A New Search Engine for Protein Structures Could Unlock Hidden Functions in Millions of AI-Predicted Proteins
A team at Seoul National University has created a search tool called Folddisco that can rapidly locate proteins with specific functions within hundreds of millions of structures predicted by artificial intelligence, achieving 20-fold faster searches while reducing storage requirements to one quarter of conventional approaches. The breakthrough, published in Nature Biotechnology, addresses a critical bottleneck in protein research: as AI tools like AlphaFold2 generate vast databases of predicted protein structures, scientists have struggled to efficiently search through them to find proteins with desired properties.
Why Finding Specific Proteins in Massive Databases Has Been So Difficult?
When Google DeepMind's AlphaFold2 arrived, it transformed protein science by predicting the three-dimensional structures of hundreds of millions of proteins in a short timeframe. But this abundance created a new problem: how do you search through millions of structures to find the ones that matter for your research or drug development project? Traditional search methods indexed proteins by their amino acid sequences, which is like trying to find a book in a library by reading every word on every page.
The key insight behind Folddisco is that protein function isn't determined by the order of amino acids alone, but by the three-dimensional shape they form. A "structural motif" is a small three-dimensional pattern where several amino acids cluster at specific angles and positions, functioning like a fingerprint that reveals what a protein does and whether it's active or inactive. By focusing on these geometric patterns rather than sequence order, researchers can identify proteins with similar functions even if their amino acid sequences differ dramatically.
How Does Folddisco Actually Work?
- Geometric Indexing: Instead of storing position information about amino acids in a sequence, Folddisco converts geometric information such as distances, angles, and orientations between neighboring amino acids into numerical form, dramatically reducing storage needs.
- Shape-Based Distinction: The software incorporates information about the orientation of amino acid side chains that influence protein function, allowing it to distinguish even subtle shape differences between structural motifs that other methods might miss.

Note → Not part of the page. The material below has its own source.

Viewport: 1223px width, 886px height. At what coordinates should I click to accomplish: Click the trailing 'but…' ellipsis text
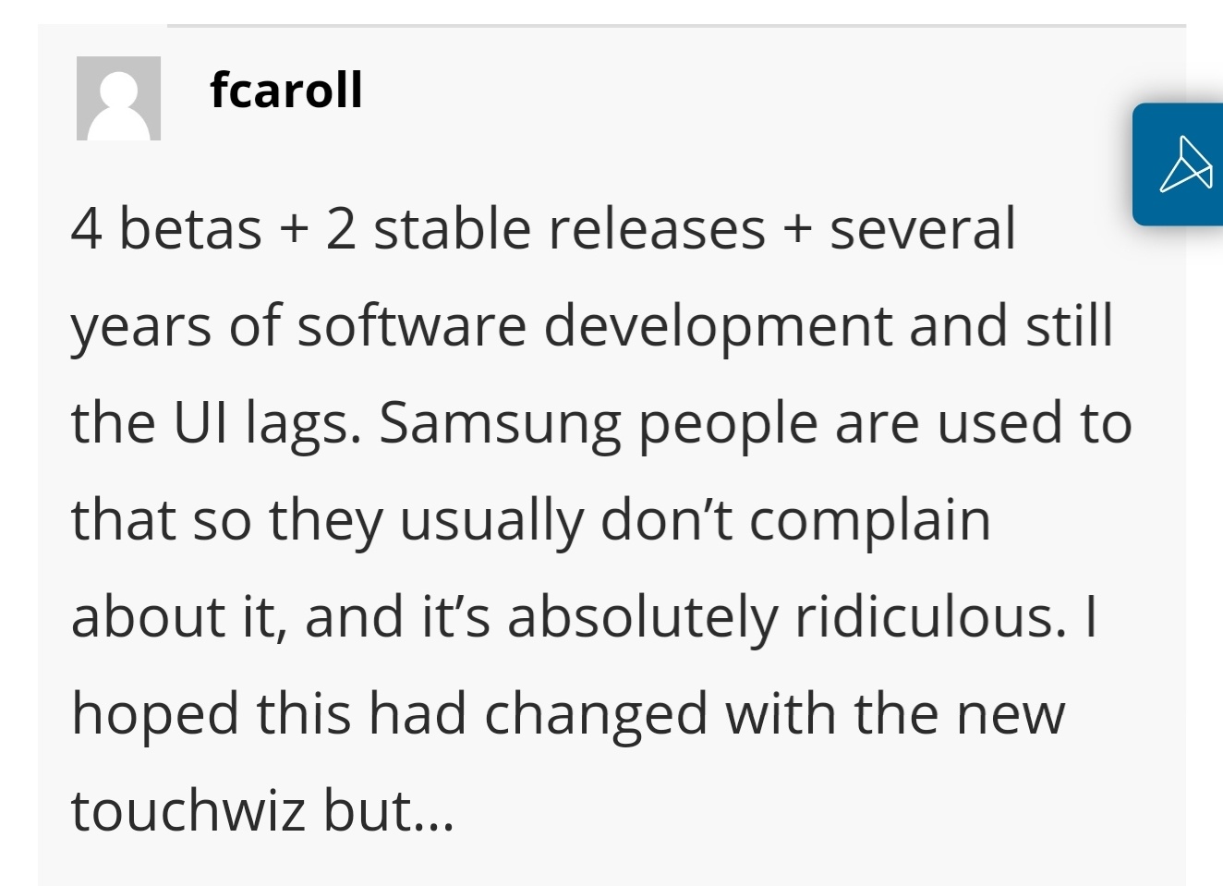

- Smart Scoring System: Folddisco uses a "sparsity-based scoring" approach that assigns lower scores to common patterns and higher scores to rare patterns, enhancing search accuracy by prioritizing unusual and potentially more interesting structural features.

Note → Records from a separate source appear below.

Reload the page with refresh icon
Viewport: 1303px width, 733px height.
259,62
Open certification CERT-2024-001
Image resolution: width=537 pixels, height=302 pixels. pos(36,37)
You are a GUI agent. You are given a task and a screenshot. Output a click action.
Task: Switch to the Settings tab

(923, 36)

The performance improvements are substantial. Folddisco uses only one quarter of the storage space required by conventional methods, while achieving 20-fold faster structural motif searches and 11-fold faster index generation. For researchers working with massive protein databases, this translates to finding relevant structures in seconds rather than hours.
What Real-World Problems Could Folddisco Solve?
The Seoul National University team validated their software in practical tests that demonstrate its potential impact. They discovered a new structural motif called a "zinc finger" in proteins derived from oysters and wastewater whose functions had previously been unknown. They also successfully distinguished between the active and inactive states of GPCR protein receptors, which are located in cell membranes and are major targets for pharmaceutical development.
"At present, the tool can be used only for protein structure searches, but we plan to expand its scope to biomolecules such as nucleic acids and drugs that interact with proteins," said Professor Martin Steinegger, leader of the research team. "We aim to develop it into a tool for integrative analysis of complex biological phenomena."
Professor Martin Steinegger, Seoul National University
The researchers expect Folddisco to serve multiple purposes across the life sciences. Beyond elucidating the functions of unknown proteins, the tool can verify the originality of AI-designed proteins, develop artificial enzymes, and design drug candidates. Essentially, it functions as a "protein search engine" that rapidly retrieves structures similar to a desired structural motif from massive databases, enabling researchers to ask questions like "show me all proteins with this specific binding pocket" or "find proteins with this catalytic mechanism".
This development arrives at a critical moment in structural biology. As AlphaFold2 and similar AI tools continue generating predictions for billions of proteins, the ability to efficiently search and analyze these structures becomes increasingly valuable. Folddisco bridges the gap between prediction capability and practical utility, making it possible for researchers to leverage AI-generated protein databases in ways that were previously too computationally expensive or time-consuming to consider.
The tool represents a shift in how scientists approach protein discovery. Rather than designing experiments to test individual proteins one at a time, researchers can now computationally screen millions of structures to identify candidates most likely to have desired properties, then validate those predictions experimentally. This could accelerate development timelines for new therapeutics, industrial enzymes, and biomaterials.